ALBUM REVIEW: Esther Rose’s ‘Want’ Is Her Most Settled Record Yet

Much has been written and poetically waxed about the tricky existential conundrums of the Millennial generation. But no one seems to nail it quite like Esther Rose, who has been quietly building a catalogue of powerful, achingly beautiful songwriting for the past few years. Across lo-fi, twangy foot-stompers and spare ballads, she sings in golden hues about following whims and getting involved with the wrong partners, feeling empowered by being untethered and teenaged nostalgia.
Her fifth album, Want, is a continued exploration of living in that indecisive discomfort. But despite all the directions that pull her, it feels like her most settled work yet. Rose’s confidence as a writer and performer has been steadily growing, and it is some kind of miracle to see her stepping so fully into the light where she belongs.
Want is the culmination of so much change. In the cranked-up haze of lead single “New Bad,” Rose confronts all the endless caverns of her desire and the many places it’s led her, for better or worse. “From the lakes of Michigan / To my friend Louisianne / And to old New Mexico / It’s my heart that I follow,” she sings with the reframing that what seemed like following lovers — something women are shamed for — might have actually just been Rose following herself, tuned into her own instincts and curiosities.
“Scars,” a dreamy duet with Dean Johnson, is one of a few especially tender moments on Want, along with the Elliott Smith-like “Messenger” and “tailspin,” that finds Rose contending with acceptance — of her vulnerability, baggage, anxiety, and ability to keep shape shifting as she’s called to.

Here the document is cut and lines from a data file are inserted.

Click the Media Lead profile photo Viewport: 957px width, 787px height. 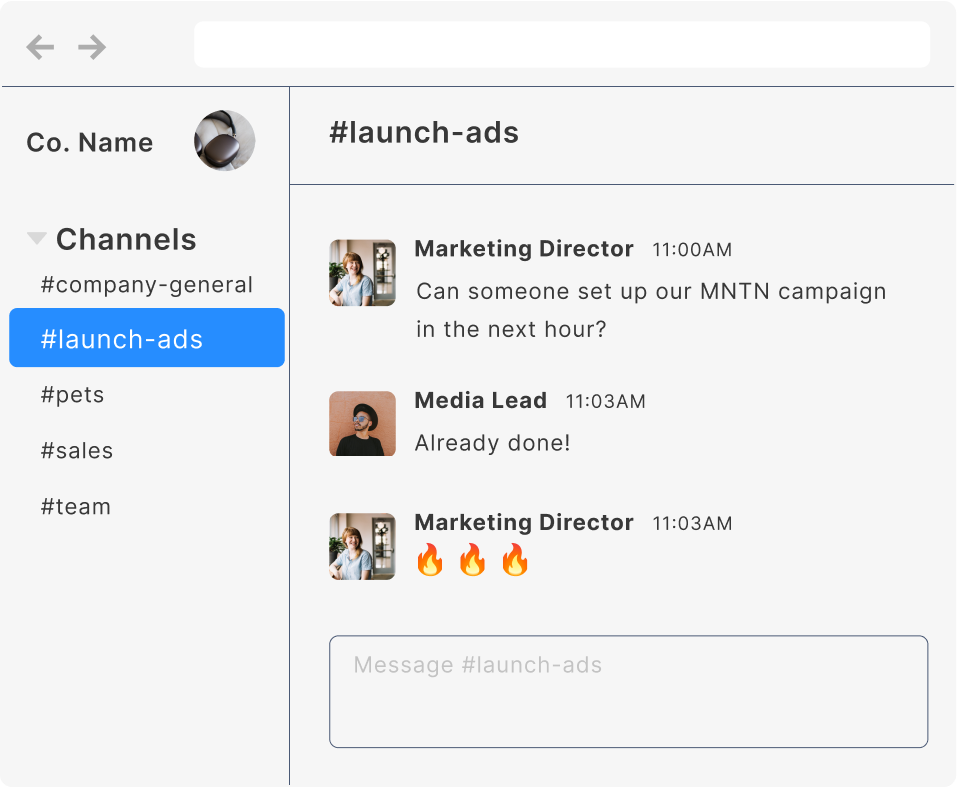click(x=362, y=423)
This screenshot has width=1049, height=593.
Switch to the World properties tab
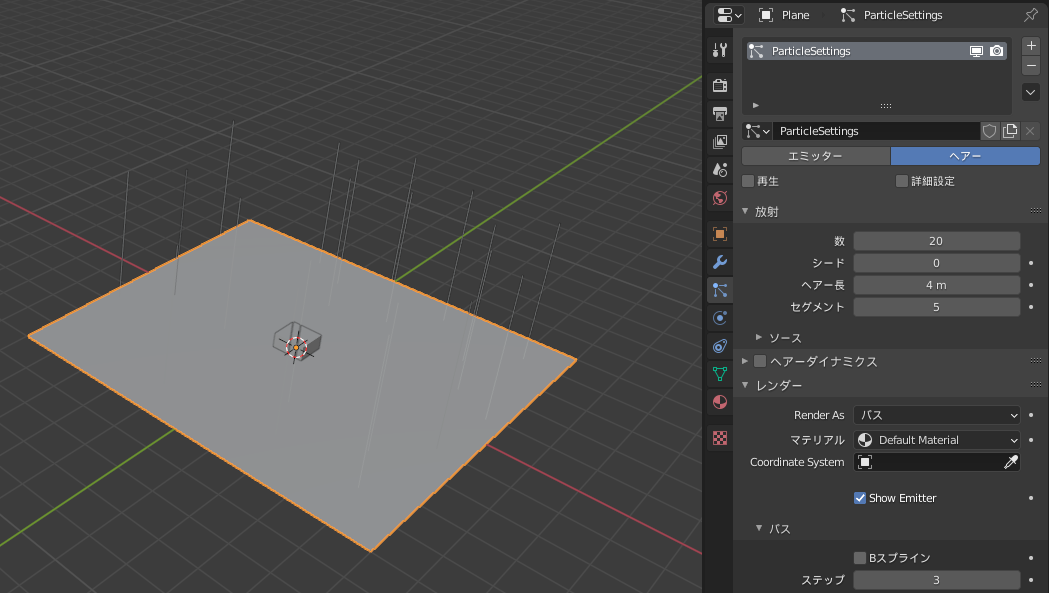click(719, 197)
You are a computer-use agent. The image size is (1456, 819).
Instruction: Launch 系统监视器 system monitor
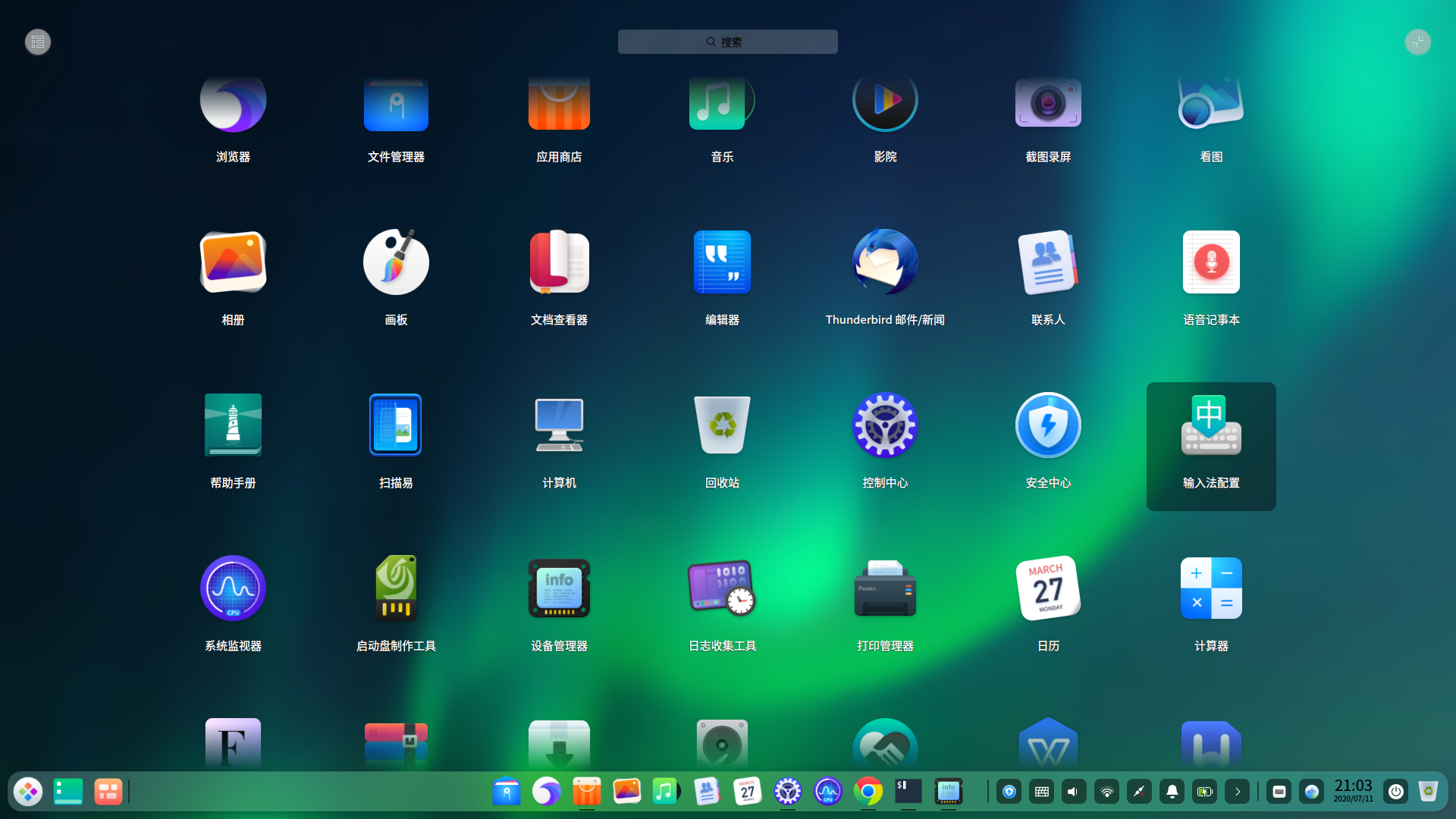click(233, 588)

Want is as exploratory sonically, with threads of garage rock and pop that always let Rose’s gift for melody and articulation of all the thorniest parts of herself shine.

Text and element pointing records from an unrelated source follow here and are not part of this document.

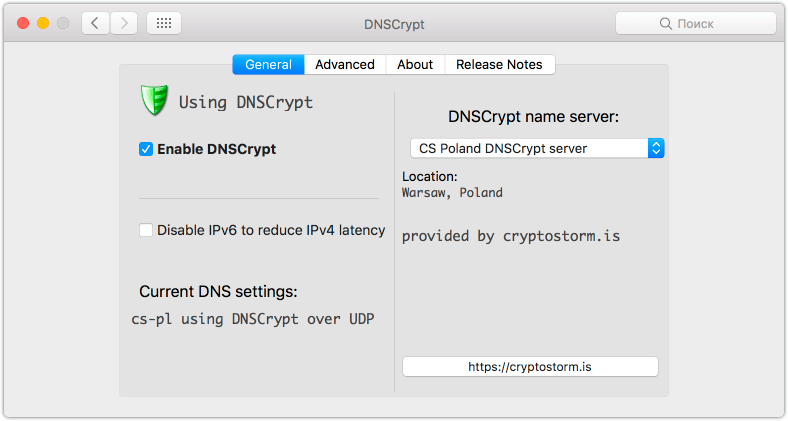
Task: Go forward with the right chevron
Action: point(124,23)
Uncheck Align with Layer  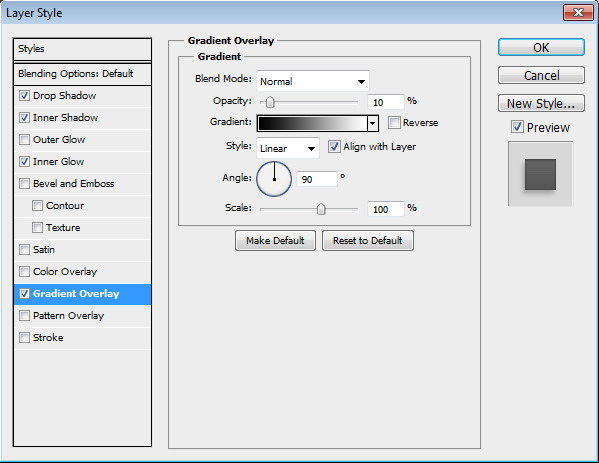pos(334,147)
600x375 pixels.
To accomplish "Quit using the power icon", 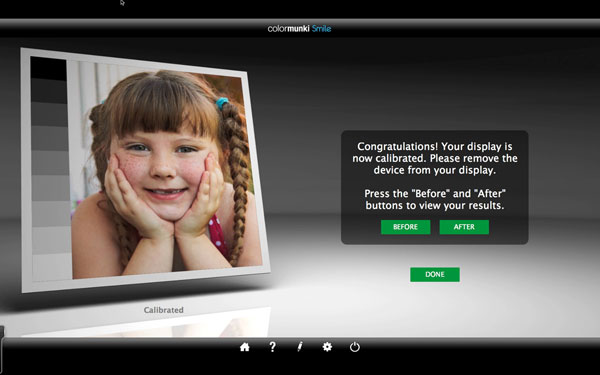I will coord(355,347).
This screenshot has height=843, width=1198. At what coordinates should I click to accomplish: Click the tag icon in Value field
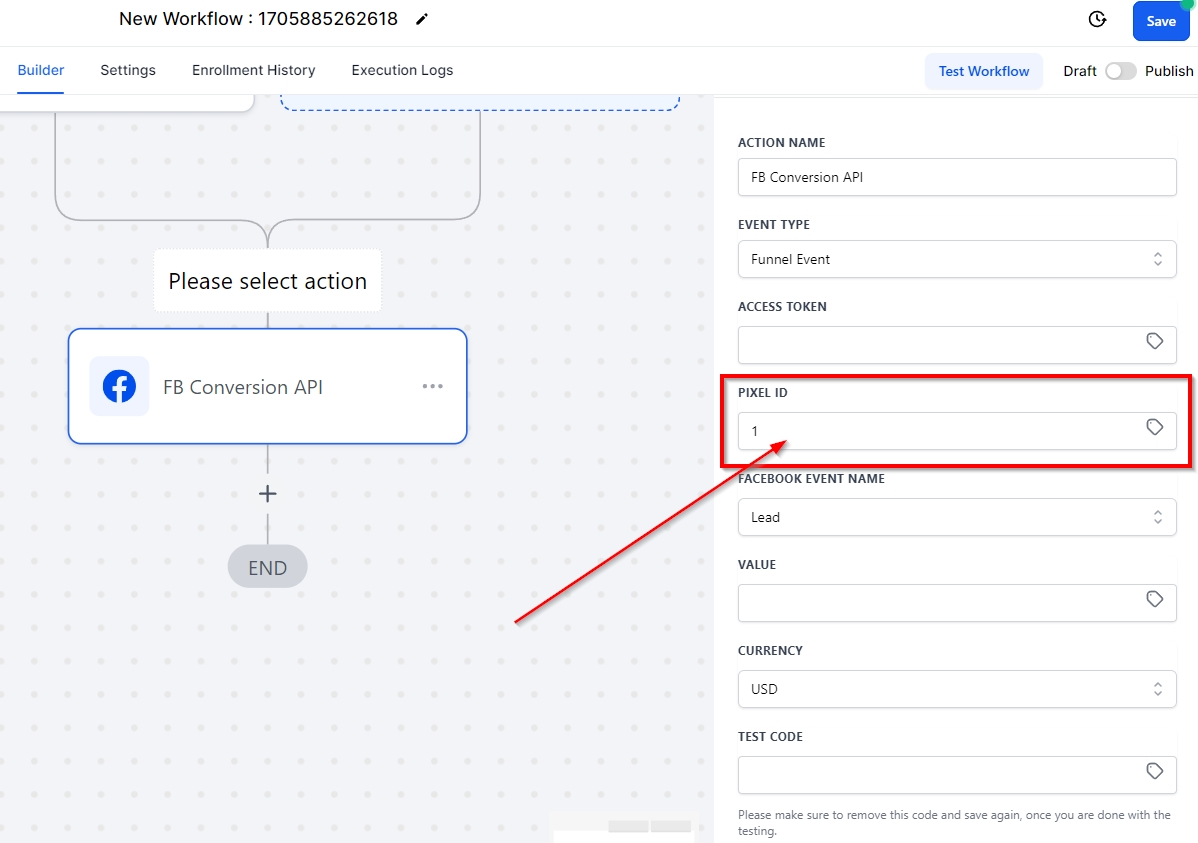[1154, 600]

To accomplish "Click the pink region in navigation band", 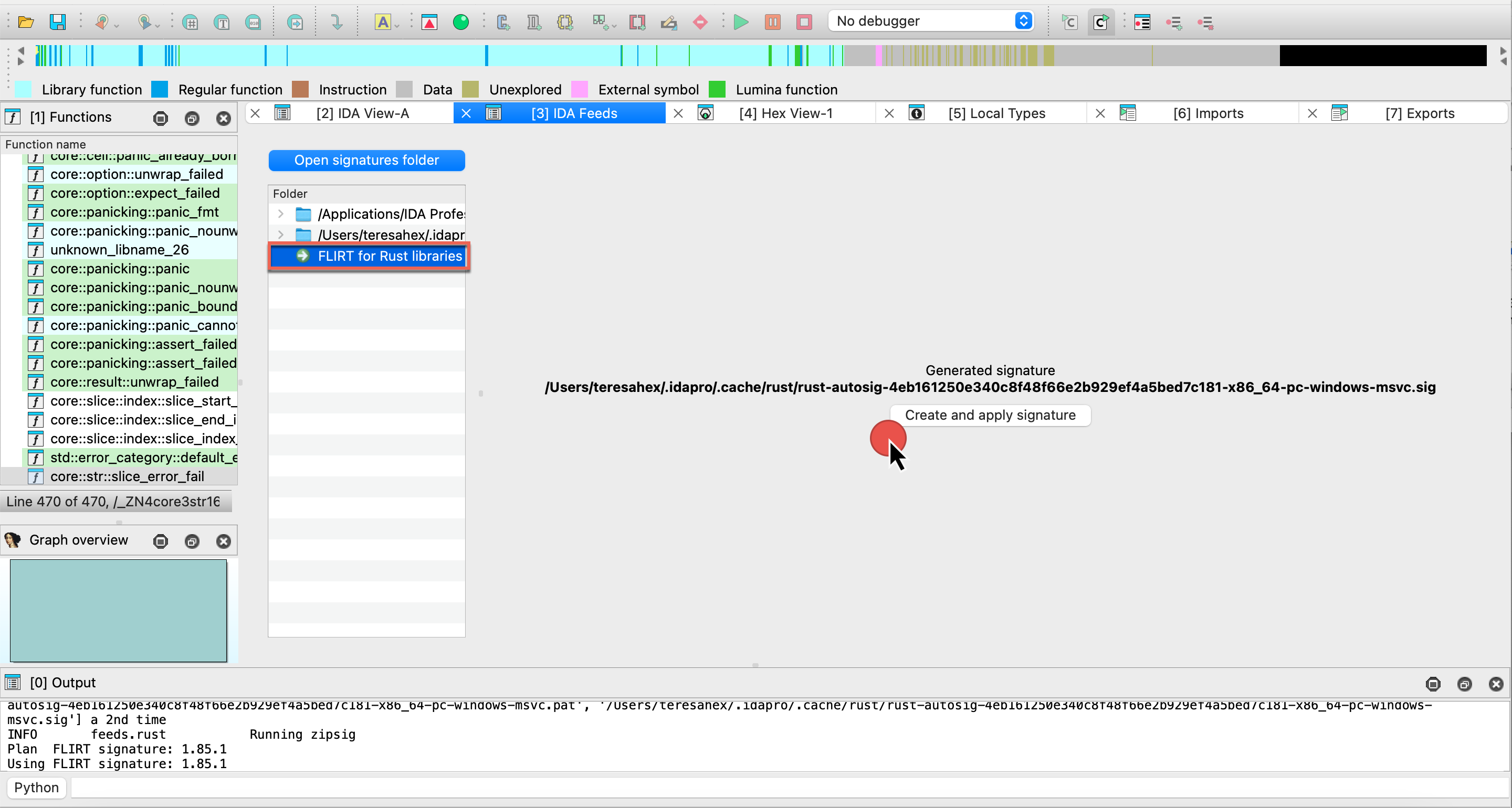I will point(879,56).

The title track and its reprise bookend the album with a gorgeous brain dump of needs that shouldn’t be contradictions but somehow have become so in a society that insists on an unattainable mode of perfection. Rose gives as much weight to the surface things as she does to the deeper ones, the simple pleasures of life like holding hands and birdwatching, and the really knotty struggles of intimacy, aging, and sobriety. What she ultimately finds on the final cut is her “capacity to hold it all and breathe.”
Esther Rose’s Want is due out May 2, 2025 via New West Records.